The Dynamic TanH (DyT)

Introduction

A really interesting new paper by Yann LeCun, Jiachen Zhu, Xinlei Chen, Kaiming He, and Zhuang Liu (https://arxiv.org/abs/2503.10622) introduces a novel approach to replace normalization layers in Transformers with a simple operation called Dynamic Tanh (DyT) - which is challenging the need for normalization all together.  

Understanding Normalization

In the world of neural networks, reducing covariate shift is important. Covariate shift basically means that the data you trained your model on does not match the data it sees later when you use it. A common thing that happens in Neural Networks is we encounter internal covariate shift. What this basically means is that as we pass through the layers of the network and weights are being tweaked, the data's distribution continuously changes. 

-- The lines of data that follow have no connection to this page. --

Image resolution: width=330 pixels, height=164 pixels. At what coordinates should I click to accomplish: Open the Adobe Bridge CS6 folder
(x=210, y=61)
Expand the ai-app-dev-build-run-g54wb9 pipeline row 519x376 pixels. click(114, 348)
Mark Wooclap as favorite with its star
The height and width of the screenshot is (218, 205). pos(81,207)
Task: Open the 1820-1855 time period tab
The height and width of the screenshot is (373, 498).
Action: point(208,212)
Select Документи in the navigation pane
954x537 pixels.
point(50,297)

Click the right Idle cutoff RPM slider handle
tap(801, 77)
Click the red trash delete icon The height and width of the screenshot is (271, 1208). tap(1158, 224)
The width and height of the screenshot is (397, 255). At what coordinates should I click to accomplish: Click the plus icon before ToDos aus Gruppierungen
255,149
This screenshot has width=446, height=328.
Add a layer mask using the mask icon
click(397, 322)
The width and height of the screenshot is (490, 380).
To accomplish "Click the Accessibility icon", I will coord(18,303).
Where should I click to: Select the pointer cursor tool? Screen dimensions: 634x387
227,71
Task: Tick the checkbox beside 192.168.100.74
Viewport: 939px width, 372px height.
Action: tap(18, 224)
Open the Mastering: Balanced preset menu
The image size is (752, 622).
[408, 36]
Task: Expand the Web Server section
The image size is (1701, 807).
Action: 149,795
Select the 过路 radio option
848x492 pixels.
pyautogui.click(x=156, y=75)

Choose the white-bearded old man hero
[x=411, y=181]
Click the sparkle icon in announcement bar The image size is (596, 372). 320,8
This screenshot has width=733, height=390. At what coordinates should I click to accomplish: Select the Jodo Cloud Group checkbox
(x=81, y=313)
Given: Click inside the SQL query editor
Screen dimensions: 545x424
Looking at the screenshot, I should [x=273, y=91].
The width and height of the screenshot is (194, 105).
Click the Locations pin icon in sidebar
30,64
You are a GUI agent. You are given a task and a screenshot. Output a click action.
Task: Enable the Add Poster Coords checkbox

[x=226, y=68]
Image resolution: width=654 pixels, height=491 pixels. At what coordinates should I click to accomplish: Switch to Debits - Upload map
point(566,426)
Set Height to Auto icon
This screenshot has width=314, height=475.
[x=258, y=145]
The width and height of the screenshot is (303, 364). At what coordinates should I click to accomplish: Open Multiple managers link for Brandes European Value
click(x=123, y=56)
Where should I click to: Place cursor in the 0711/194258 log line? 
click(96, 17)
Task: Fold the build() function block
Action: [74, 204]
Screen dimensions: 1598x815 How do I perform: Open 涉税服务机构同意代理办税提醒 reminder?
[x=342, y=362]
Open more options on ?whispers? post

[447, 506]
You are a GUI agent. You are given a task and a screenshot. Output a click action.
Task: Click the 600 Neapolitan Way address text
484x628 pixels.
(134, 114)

This internal covariate shift is not tied to the data's diversity that you are training on, but is tied more to the architecture of the network and how things are behaving as we move through the layers. One of the most common ways that we reduce internal covariate shift is normalization, so the data's distribution is more consistent as we move through the network. Let's look at a brief example of normalization from my Decision Transformer project code: 

Think of this as a normalization switch board. It allows us to do either layer normalization, batch normalization or skip it all together. After an option is selected, it applies the chosen normalization to the input value x (a tensor) during the forward pass. It is important to note that there are a bunch of flavors of normalization beyond this. For example, root mean squared is a simple flavor of layer normalization. Instance normalization is another one, where we basically do batch normalization but per instance. The reason this "switchboard" even existed from my teams code was that we were using the transformer for robotic simulation.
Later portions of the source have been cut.